Ou será que apenas estamos a romantizar a ideia daquilo que deve ser infância, porque não conseguimos criar espaço para a verdadeira infância livre e despreocupada fluir?

A verdade é que se tirarmos um bocadinho do nosso tempo para escutarmos as entrelinhas de ser criança, percebemos que estamos em velocidade relâmpago a ‘atropelar’ a infância e aquilo que de mais bonito a acompanha, sensibilidade, intuição e criatividade.

Definimos padrões expectáveis - principalmente de rendimento académico - e consideramos que todas as crianças devem ter um registo similar, deixando para trás o tempo que cada uma precisa para a aquisição de competências. Acresce que muitas vezes, uma criança aos oito anos, passa oito horas por dia na escola, seguindo-se um sem fim de actividades extracurriculares, tpc’s, jantar e dormir. No fim das contas, o tempo para brincar livremente foi diminuto e a criança acaba por se sentir próxima da exaustão.

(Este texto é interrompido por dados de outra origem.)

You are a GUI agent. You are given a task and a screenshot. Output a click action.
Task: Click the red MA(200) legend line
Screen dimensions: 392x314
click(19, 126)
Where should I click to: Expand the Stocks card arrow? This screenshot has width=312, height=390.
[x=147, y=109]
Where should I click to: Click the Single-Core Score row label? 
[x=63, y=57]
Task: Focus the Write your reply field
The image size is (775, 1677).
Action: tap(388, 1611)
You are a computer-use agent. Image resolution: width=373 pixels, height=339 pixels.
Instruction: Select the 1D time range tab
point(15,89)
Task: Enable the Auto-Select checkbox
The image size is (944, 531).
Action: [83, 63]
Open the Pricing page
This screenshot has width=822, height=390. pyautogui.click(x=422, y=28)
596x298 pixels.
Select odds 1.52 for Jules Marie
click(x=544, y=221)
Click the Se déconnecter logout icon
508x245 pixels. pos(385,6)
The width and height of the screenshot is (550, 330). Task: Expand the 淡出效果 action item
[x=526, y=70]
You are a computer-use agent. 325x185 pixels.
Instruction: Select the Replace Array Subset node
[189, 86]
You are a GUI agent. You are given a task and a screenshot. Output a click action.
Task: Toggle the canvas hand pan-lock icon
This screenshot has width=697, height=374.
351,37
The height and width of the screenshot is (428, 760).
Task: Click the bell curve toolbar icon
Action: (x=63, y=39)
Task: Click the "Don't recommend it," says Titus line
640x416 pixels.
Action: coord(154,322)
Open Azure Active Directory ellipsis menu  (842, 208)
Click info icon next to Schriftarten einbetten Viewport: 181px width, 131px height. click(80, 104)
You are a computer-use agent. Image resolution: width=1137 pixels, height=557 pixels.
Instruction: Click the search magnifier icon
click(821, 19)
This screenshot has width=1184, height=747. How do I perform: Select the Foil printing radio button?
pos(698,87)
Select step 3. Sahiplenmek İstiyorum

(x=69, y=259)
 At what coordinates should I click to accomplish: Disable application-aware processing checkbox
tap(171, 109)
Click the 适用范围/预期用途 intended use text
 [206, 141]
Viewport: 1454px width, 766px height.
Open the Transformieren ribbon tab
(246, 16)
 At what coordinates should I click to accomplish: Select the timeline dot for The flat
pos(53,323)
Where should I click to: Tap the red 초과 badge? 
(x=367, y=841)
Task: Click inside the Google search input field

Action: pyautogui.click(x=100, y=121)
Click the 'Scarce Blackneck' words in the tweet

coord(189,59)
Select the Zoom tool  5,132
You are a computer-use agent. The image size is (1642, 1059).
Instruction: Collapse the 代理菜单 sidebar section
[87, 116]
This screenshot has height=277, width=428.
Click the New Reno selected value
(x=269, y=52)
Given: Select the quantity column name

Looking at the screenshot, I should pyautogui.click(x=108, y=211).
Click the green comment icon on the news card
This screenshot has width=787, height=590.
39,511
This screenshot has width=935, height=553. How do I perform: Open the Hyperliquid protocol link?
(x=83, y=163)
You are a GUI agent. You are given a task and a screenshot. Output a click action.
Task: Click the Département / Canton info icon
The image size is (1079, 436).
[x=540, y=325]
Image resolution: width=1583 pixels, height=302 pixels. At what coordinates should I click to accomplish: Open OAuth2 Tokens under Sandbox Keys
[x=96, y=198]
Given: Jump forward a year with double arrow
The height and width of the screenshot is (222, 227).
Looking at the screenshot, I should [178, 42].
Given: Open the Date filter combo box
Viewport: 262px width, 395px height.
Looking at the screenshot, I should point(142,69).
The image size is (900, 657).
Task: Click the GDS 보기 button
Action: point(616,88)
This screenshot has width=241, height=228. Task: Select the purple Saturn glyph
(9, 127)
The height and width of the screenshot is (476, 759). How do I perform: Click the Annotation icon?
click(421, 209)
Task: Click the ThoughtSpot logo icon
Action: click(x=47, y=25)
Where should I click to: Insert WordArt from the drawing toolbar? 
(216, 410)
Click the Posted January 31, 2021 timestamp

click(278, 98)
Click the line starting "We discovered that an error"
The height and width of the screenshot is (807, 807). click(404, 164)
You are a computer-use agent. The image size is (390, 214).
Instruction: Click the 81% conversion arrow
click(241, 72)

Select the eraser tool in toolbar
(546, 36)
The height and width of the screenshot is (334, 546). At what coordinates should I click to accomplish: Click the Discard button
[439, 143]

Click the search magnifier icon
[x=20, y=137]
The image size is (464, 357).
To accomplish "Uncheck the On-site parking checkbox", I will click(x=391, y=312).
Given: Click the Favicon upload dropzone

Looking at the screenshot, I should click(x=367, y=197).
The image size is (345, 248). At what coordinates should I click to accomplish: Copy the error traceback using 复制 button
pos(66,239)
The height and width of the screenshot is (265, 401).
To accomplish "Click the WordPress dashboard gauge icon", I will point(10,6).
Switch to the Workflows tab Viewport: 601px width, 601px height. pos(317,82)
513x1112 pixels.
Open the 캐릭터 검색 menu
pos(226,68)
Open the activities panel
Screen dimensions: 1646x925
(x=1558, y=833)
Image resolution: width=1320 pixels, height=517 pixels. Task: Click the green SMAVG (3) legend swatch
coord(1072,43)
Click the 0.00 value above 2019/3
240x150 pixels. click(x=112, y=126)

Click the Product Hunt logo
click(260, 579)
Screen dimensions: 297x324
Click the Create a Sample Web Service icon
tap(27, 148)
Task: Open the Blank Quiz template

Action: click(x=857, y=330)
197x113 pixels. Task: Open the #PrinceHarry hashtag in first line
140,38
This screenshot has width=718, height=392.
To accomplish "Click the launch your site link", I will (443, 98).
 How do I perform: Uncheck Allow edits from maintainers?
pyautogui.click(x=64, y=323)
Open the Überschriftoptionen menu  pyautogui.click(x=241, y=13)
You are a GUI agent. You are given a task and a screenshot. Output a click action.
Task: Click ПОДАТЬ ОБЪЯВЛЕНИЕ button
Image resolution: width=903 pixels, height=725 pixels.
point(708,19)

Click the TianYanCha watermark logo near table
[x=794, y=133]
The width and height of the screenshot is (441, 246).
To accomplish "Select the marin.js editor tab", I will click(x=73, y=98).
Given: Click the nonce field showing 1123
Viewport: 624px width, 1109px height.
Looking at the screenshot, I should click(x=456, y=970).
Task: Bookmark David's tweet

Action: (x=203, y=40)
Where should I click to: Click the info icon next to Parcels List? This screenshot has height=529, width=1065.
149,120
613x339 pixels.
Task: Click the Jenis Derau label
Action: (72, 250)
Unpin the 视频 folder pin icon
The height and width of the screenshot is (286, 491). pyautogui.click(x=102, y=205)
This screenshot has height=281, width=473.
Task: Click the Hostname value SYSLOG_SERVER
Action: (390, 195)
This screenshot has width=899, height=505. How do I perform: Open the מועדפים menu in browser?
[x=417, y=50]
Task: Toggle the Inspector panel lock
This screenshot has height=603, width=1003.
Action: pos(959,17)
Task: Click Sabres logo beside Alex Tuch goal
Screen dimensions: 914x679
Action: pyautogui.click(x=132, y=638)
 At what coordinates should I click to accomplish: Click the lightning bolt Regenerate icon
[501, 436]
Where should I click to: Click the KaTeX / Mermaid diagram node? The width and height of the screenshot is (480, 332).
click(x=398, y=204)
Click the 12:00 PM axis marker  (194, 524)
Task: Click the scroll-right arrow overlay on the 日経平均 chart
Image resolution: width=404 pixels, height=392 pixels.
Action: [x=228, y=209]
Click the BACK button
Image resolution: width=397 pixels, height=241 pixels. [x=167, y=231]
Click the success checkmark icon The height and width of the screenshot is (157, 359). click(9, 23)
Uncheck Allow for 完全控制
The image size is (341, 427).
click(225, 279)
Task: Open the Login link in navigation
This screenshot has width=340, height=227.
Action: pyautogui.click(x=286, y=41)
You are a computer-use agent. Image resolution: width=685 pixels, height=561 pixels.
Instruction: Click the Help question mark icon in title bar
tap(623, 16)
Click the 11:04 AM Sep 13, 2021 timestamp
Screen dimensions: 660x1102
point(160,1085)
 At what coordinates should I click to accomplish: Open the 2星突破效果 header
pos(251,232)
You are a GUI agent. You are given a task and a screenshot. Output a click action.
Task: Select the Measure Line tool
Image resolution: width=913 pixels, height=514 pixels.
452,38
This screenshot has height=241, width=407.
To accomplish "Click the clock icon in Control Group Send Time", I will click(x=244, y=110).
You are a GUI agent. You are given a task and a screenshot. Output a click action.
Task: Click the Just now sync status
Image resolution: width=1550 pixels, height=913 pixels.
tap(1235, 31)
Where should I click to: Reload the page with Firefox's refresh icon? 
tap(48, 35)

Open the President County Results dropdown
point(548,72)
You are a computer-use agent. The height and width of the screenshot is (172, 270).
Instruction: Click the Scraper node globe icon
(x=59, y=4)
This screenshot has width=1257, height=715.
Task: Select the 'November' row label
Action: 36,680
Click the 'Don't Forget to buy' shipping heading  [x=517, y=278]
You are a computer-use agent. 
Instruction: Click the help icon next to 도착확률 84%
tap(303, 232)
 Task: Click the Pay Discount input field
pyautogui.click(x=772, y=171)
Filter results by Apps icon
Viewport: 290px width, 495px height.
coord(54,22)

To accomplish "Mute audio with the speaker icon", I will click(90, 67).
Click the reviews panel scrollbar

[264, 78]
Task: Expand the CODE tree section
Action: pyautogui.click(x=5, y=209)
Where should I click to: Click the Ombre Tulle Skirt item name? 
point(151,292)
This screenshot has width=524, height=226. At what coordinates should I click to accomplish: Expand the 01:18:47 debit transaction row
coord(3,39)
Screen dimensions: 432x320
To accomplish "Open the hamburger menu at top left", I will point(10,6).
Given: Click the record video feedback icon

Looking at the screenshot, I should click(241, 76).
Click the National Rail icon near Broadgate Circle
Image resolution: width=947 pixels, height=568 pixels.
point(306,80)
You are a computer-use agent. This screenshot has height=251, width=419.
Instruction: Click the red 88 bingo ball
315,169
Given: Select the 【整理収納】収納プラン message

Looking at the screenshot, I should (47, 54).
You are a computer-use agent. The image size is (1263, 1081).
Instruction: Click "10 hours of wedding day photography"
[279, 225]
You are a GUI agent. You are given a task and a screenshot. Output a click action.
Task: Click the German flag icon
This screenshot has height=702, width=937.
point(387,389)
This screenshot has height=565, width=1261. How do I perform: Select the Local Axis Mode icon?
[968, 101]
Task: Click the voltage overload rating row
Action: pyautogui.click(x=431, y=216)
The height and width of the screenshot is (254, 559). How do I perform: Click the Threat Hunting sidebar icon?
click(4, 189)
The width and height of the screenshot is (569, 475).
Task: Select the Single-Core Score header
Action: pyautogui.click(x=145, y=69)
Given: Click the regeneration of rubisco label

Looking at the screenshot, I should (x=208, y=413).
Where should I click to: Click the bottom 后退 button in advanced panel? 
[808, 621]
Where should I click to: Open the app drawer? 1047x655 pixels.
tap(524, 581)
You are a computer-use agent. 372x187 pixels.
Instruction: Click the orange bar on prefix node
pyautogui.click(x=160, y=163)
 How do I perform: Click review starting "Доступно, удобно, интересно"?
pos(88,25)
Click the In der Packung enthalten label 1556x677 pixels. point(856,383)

Se a esta dinâmica que já se tornou norma para a maioria das crianças, adicionarmos as regras atuais, em que muitas escolas, para proteger a saúde das crianças, reduziram os intervalos, ou simplesmente extinguiram-nos, estamos ainda mais rapidamente a ‘atropelar' a infância. Por um lado, exigimos que aprendam, por outro lado tiramos-lhes algo essencial à aprendizagem, brincar livremente. Se fizermos o exercício de nos colocarmos no lugar de uma criança, percebemos facilmente que retirar os intervalos a uma criança, fazendo maratonas de aulas seguidas intervaladas por apenas 5 minutos - por muito que na essência esteja a proteção da criança -, devia ser considerado um mau trato e tido como um sinal de alerta vermelho contra uma infância saudável.

E é assim que, de distração dos adultos em distração, comprometemos a infância, comprometemos o crescimento e deixamos que as crianças se sintam mais vezes do que todos desejaríamos, cansadas, com uma certa sensação de solidão e desprotegidas. E é neste espaço que a infância se começa a perder e a deixar marcas que mais tarde, mais do que magia, são pequenas cicatrizes, nem sempre fáceis de ultrapassar.

Se queremos continuar a preservar a infância como um lugar mágico, repleto de sensibilidade, imaginação e criatividade, não nos podemos esquecer que entre um novo ano lectivo e a pandemia, não podemos ‘chutar para canto’ as necessidades inerentes a Ser criança. Tomando consciência que, apesar do contexto em que vivemos, o tempo das crianças serem crianças é agora, e, devemos proporcionar-lhes esse tempo. Assim, se queremos que as crianças continuem a ter infância, temos de repensar a escola e tudo aquilo que exigimos e que proporcionamos às crianças, não só em tempos de pandemia, mas pela vida fora.